BEGIN DATA PROVIDED

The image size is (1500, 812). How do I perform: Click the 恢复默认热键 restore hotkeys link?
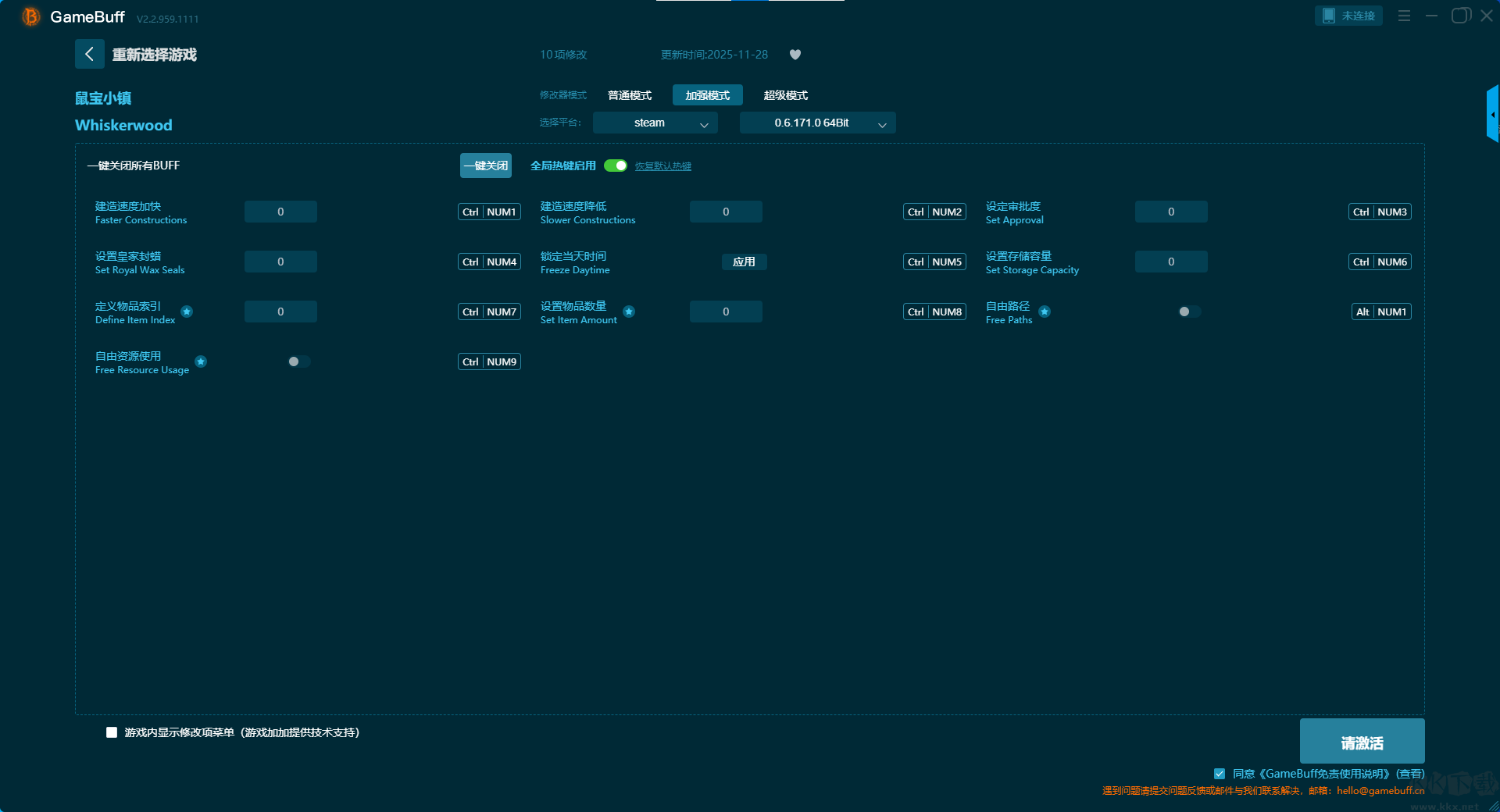click(662, 166)
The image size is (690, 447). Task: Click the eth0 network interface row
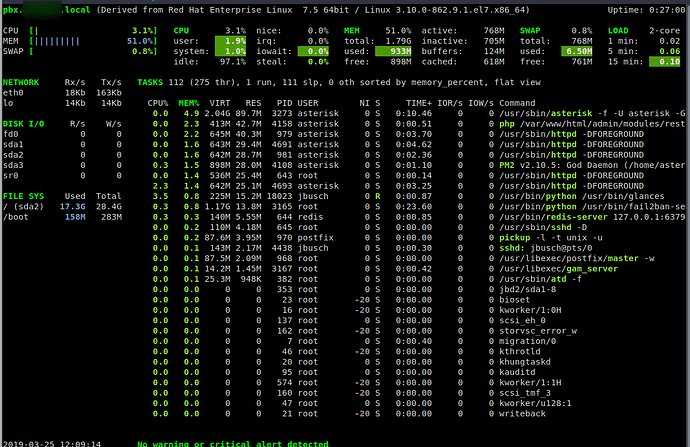point(62,92)
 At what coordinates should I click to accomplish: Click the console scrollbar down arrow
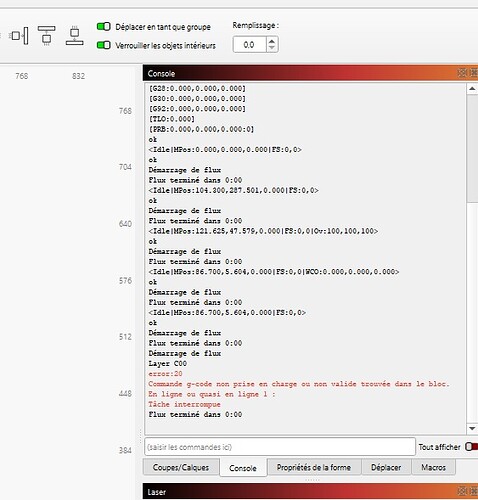point(472,428)

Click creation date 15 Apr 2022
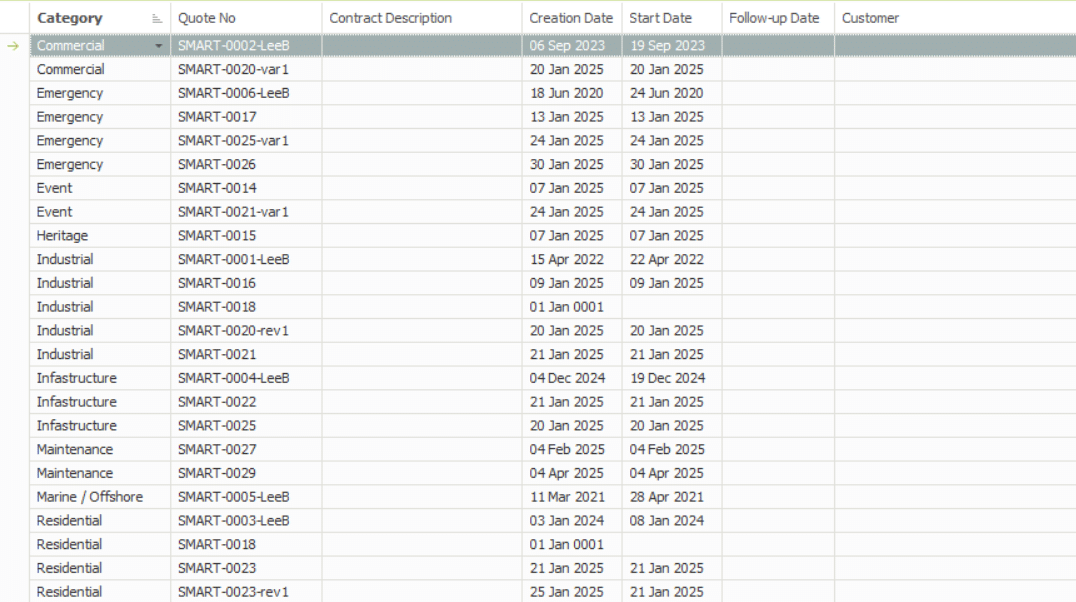click(567, 259)
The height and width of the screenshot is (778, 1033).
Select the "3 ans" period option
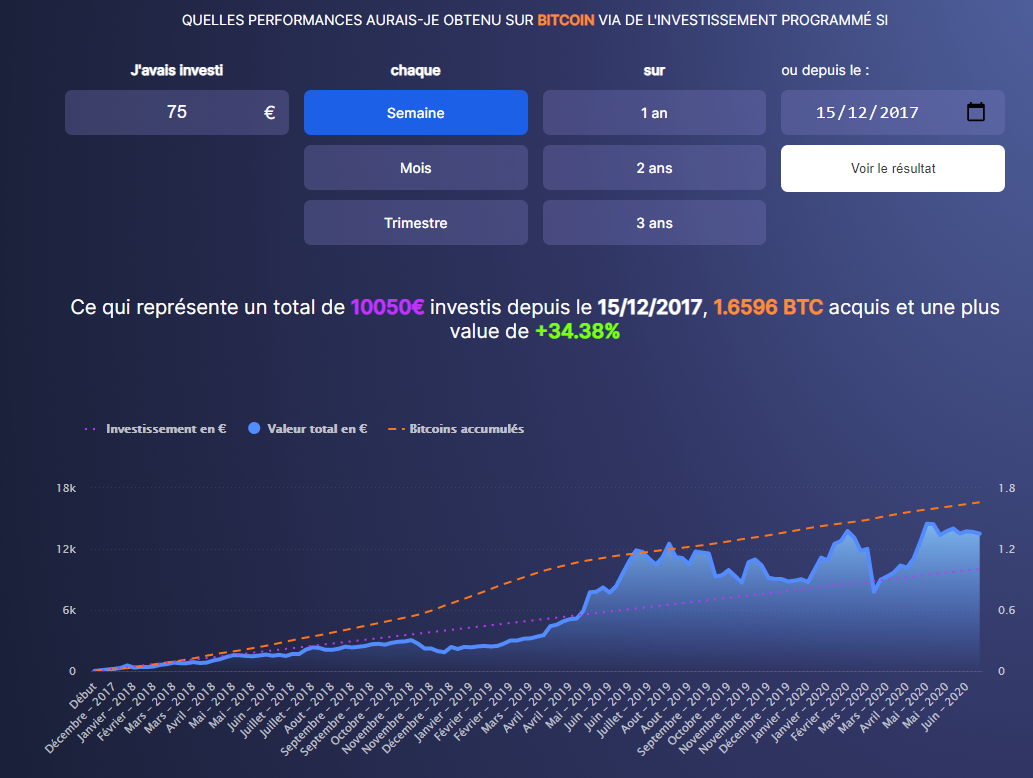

END DATA PROVIDED

■ ACTIVITY
Copy the full listing above exactly, apart from the pictures.

■ RESULT OF THIS TASK
The image size is (1500, 812). How do I perform: Click the 恢复默认热键 restore hotkeys link?
click(662, 166)
The image size is (690, 447). Task: Click the eth0 network interface row
point(62,92)
 At what coordinates should I click to accomplish: Click the console scrollbar down arrow
point(472,428)

Click creation date 15 Apr 2022
click(567, 259)
The height and width of the screenshot is (778, 1033).
Select the "3 ans" period option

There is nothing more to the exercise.